U-16、U-17日本代表で積み上げた実績
舘の実績で重いのは、異なる環境でも評価され、年代別日本代表と全国大会の両方で結果を経験していることだ。高校内だけにとどまらない競争をすでに通過してきた。
舘は2025年にU-16日本代表へ選ばれ、同年の第79回国民スポーツ大会「わたSHIGA輝く国スポ」では東京都代表メンバーとして少年男子の部優勝を経験した。
2026年にはU-17日本代表に選出された。JFAが公表したAFC U17アジアカップ サウジアラビア2026の登録メンバーでは、修徳高校所属のMFとして背番号19をつけている。日本は同大会で優勝した。
主な経歴を時系列で見ると、成長の速さが分かる。
- 2025年:U-16日本代表
- 2025年:わたSHIGA輝く国スポの東京都代表メンバー
- 2025年:同大会少年男子の部で優勝
- 2026年:U-17日本代表
- 2026年:AFC U17アジアカップ サウジアラビア2026で優勝
- 2027年1月:清水エスパルス加入予定
ただし、代表歴や優勝経験だけでJリーグへの適応が保証されるわけではない。ここで重要なのは、所属チームとは異なる選手、戦術、対戦相手の中でプレーする機会を重ねてきた点だ。新しい要求を理解し、短期間で周囲と関係をつくる経験は、プロ入り後の適応にもつながる可能性がある。
清水の攻撃に持ち込める二つの武器
舘のドリブルとスピードは、相手を抜く回数よりも、守備の基準点をずらせるかで価値が決まる。攻撃的MFとして評価された以上、個人技をチームの前進や決定機へ結びつける必要がある。
1対1で相手の配置を崩す
ドリブルの大きな効用は、目の前の相手をかわすことだけではない。相手のMFやDFを一人引きつければ、別の場所で味方が前を向ける。二人目の守備者まで動かせれば、パスコースも生まれる。

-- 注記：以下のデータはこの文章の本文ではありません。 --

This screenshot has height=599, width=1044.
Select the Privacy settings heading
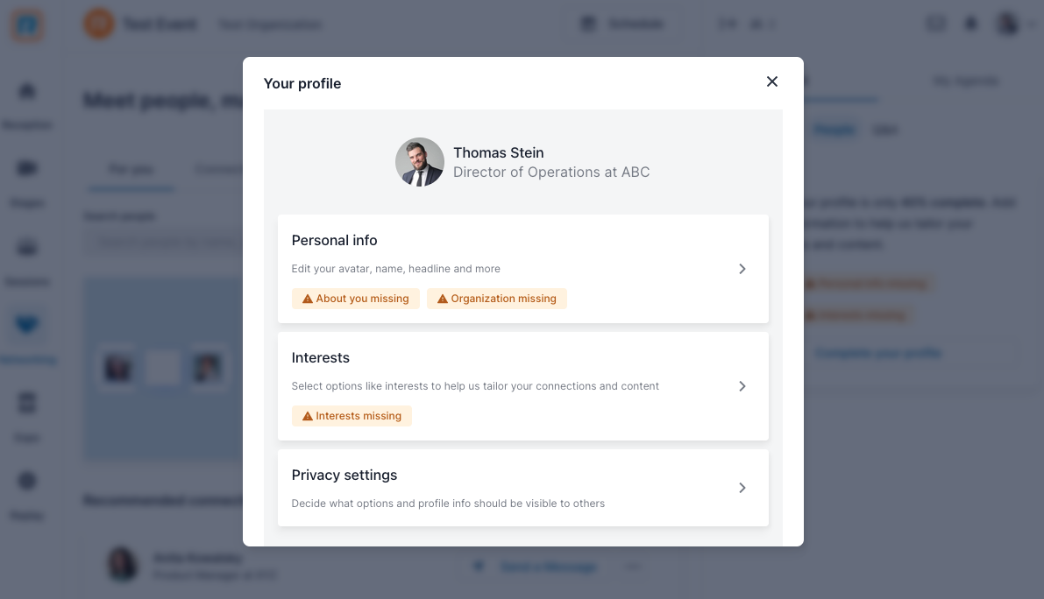tap(344, 475)
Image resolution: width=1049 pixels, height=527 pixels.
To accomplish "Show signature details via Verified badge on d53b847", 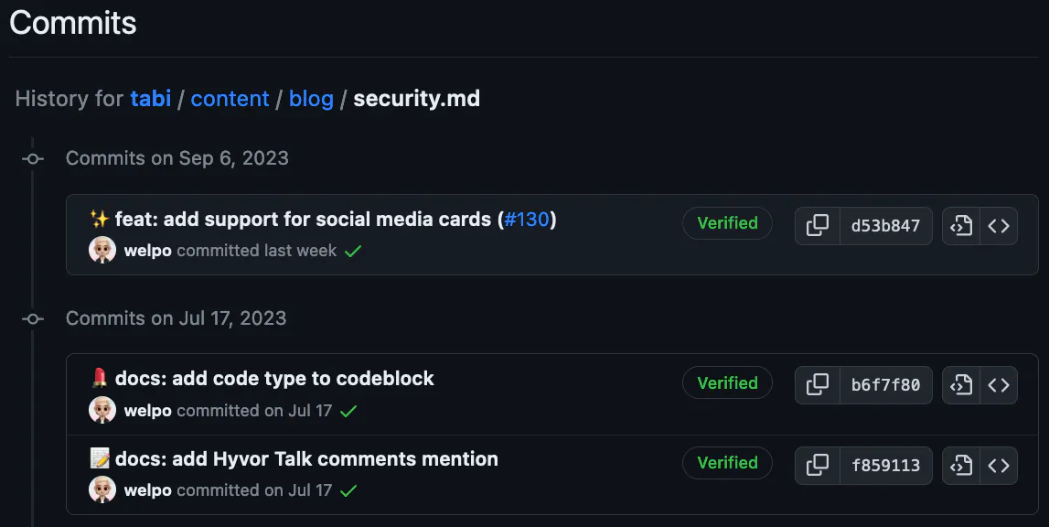I will 727,222.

舘が清水で攻撃的MFとして起用される場合、次のような働きが期待される。
- 相手の中盤と最終ラインの間で前を向く
- 縦への運びで守備者を引きつける
- サイドで1対1をつくり、内側やゴール前へ進入する
- ドリブル後にシュートかラストパスを選ぶ
- ボールを持たない場面でも背後へ走り、相手を下げる
これは舘の起用位置がすでに決まったという意味ではない。2026年8月6日時点で、プロ入り後の具体的なポジション、背番号、起用法は発表されていない。クラブが「攻撃的ミッドフィルダー」として資質を評価していることから導ける役割の候補だ。
スピードを連続したプレーへ変える
速さが生きるのは、広いスペースがある場面だけではない。狭い場所でも最初の一歩で相手より先にボールへ触れれば、攻撃の向きを変えられる。ボールを受ける前の動き、ターン後の加速、奪われた直後の切り替えにもスピードは使える。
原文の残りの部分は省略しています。